Poisoning and Backdooring Contrastive LearningDownload PDF

Published: 28 Jan 2022, Last Modified: 13 Feb 2023ICLR 2022 OralReaders: Everyone
Keywords: Contrastive Learning, Poisoning attack, Backdoor attack, CLIP
Abstract: Multimodal contrastive learning methods like CLIP train on noisy and uncurated training datasets. This is cheaper than labeling datasets manually, and even improves out-of-distribution robustness. We show that this practice makes backdoor and poisoning attacks a significant threat. By poisoning just 0.01% of a dataset (e.g., just 300 images of the 3 million-example Conceptual Captions dataset), we can cause the model to misclassify test images by overlaying a small patch.

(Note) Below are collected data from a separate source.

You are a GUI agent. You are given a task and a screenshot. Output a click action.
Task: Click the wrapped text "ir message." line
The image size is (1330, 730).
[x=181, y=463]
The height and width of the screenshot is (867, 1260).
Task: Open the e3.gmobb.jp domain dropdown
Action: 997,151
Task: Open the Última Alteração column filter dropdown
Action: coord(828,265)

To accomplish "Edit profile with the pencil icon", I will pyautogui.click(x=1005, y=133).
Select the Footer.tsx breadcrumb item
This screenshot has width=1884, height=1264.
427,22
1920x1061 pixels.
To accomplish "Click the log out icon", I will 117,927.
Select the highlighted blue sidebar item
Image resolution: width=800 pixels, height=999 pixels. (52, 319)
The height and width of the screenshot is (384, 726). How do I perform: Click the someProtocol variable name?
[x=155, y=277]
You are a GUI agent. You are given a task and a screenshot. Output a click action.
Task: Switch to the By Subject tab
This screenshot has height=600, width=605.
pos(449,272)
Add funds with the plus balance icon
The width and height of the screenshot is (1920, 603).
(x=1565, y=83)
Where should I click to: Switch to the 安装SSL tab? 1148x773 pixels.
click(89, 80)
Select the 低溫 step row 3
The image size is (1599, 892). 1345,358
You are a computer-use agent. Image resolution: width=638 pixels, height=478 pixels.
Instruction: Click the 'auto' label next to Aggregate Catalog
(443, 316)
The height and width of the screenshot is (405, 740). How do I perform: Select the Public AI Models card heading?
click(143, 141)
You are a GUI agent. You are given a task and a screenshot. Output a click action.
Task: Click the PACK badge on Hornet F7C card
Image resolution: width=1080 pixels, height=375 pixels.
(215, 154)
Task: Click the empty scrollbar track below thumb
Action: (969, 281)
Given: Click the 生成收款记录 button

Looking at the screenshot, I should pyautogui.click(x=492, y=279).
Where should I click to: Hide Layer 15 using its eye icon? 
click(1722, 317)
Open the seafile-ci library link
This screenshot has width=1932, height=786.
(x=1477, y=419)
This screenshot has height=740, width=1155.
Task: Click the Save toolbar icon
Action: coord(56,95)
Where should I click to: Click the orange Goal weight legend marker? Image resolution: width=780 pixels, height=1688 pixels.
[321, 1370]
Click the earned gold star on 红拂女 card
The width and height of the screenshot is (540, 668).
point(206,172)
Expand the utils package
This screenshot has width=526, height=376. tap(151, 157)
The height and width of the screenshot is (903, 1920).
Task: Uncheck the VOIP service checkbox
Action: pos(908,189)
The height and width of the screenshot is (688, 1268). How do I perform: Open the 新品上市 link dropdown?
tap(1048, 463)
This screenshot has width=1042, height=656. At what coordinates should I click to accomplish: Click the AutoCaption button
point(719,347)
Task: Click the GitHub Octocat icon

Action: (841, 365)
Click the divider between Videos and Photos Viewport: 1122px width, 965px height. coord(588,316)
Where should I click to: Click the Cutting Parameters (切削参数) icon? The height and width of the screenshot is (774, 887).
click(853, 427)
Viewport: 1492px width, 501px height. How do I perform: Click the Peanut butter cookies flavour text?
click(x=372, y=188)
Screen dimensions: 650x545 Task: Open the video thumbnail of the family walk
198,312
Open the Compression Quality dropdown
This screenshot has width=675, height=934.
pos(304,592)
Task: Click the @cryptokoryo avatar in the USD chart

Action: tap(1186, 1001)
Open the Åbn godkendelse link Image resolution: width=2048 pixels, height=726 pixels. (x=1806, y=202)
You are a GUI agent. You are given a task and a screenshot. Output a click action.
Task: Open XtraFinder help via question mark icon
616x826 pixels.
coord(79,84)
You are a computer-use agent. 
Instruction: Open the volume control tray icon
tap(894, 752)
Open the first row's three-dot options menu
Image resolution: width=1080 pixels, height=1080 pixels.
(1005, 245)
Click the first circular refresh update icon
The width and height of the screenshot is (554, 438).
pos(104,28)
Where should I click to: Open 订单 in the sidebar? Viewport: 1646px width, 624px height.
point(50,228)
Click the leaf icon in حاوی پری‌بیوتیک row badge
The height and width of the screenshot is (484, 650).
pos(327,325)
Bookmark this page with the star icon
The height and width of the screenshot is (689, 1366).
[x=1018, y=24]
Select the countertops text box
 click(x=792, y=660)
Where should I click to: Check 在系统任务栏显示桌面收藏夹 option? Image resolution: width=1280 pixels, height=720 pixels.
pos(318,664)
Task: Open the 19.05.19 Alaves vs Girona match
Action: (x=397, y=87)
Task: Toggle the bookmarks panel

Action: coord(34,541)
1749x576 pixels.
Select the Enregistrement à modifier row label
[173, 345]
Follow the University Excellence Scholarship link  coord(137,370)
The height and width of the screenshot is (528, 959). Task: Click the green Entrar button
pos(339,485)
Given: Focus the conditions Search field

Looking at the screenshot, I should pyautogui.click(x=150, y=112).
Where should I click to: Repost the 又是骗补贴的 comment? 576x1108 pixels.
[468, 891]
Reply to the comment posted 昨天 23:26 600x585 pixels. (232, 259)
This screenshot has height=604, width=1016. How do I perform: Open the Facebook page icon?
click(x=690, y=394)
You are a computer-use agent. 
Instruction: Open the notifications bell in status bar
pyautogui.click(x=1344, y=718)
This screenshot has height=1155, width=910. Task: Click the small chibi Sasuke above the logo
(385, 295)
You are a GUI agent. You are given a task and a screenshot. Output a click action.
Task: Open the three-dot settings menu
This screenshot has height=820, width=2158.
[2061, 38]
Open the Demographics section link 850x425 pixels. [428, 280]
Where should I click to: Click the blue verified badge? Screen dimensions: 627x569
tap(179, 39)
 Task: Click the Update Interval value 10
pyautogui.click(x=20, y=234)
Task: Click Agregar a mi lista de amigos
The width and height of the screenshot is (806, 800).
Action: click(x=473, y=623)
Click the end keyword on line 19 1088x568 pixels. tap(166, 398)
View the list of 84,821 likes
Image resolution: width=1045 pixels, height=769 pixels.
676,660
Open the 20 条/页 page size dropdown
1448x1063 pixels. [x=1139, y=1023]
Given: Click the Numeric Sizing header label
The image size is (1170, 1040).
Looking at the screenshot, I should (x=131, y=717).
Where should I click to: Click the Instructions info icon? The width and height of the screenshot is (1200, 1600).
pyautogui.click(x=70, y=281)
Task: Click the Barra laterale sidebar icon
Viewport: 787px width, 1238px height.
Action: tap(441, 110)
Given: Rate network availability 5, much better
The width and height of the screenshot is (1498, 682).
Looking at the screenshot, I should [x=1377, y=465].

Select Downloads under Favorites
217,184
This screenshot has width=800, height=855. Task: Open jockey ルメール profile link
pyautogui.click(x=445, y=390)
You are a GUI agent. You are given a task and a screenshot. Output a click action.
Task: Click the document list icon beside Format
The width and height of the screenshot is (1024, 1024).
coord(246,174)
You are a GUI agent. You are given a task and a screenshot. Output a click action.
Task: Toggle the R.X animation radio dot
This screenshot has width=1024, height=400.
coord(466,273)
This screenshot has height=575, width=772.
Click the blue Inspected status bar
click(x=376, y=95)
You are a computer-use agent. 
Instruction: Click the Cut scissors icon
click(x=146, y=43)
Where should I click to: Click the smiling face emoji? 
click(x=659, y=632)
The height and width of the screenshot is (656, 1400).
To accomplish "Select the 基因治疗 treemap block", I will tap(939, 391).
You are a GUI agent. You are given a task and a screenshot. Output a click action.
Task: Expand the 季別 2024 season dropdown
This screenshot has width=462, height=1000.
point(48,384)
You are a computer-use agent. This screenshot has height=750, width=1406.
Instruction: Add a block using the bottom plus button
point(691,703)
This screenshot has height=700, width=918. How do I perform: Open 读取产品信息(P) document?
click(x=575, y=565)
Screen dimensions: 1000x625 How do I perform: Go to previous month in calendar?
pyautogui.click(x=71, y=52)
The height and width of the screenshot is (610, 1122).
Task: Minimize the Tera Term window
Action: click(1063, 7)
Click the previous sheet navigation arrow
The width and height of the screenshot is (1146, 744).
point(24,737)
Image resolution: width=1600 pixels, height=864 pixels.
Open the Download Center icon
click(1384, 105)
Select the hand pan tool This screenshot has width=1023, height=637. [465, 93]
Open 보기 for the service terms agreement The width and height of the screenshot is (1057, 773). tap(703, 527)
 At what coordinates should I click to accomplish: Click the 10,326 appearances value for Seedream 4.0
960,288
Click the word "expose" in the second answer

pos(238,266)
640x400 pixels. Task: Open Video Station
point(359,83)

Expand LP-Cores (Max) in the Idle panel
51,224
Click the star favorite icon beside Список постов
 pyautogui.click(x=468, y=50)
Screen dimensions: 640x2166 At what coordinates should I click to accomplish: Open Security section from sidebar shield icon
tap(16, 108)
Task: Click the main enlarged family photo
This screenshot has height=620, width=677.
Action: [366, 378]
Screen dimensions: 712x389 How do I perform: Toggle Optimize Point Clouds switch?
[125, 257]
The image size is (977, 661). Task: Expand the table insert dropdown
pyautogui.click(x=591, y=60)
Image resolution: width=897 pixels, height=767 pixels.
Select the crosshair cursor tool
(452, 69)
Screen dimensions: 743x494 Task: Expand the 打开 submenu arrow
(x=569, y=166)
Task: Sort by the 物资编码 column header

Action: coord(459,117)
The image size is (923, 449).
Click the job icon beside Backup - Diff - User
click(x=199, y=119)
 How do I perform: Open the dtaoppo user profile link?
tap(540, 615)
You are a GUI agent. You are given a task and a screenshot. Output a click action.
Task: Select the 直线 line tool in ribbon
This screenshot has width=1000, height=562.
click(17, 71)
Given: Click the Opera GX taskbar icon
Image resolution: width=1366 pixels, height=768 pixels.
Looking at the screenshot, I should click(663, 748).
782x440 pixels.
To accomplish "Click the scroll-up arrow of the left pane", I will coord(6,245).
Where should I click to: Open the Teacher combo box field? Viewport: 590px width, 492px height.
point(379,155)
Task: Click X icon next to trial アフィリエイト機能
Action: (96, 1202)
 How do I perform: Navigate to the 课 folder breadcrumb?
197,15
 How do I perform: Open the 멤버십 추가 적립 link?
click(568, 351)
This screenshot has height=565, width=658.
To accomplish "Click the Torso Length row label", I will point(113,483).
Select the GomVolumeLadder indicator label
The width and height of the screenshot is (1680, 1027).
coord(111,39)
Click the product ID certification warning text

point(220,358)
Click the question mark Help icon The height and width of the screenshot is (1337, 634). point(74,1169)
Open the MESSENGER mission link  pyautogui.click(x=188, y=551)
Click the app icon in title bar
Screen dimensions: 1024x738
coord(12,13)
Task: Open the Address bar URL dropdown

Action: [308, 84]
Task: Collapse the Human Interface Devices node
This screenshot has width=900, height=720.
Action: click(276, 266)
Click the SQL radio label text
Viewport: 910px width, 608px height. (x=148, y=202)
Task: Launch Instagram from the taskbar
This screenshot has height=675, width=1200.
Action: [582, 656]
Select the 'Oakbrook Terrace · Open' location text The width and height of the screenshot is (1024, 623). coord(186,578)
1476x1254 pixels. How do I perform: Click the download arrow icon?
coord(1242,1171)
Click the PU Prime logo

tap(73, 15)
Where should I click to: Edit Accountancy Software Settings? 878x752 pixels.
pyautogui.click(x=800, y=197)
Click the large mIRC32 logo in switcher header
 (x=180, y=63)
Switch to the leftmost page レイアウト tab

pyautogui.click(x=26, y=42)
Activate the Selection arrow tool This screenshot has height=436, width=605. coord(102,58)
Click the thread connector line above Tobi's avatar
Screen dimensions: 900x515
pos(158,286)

Targeted poisoning attacks, whereby the model misclassifies a particular test input with an adversarially-desired label, are even easier requiring control of 0.0001% of the dataset (e.g., just three out of the 3 million images). Our attacks call into question whether training on noisy and uncurated Internet scrapes is desirable.
One-sentence Summary: We argue poisoning and backdooring attacks are a serious threat to multimodal contrastive classifiers, because they are explicitly designed to be trained on uncurated datasets from the Internet.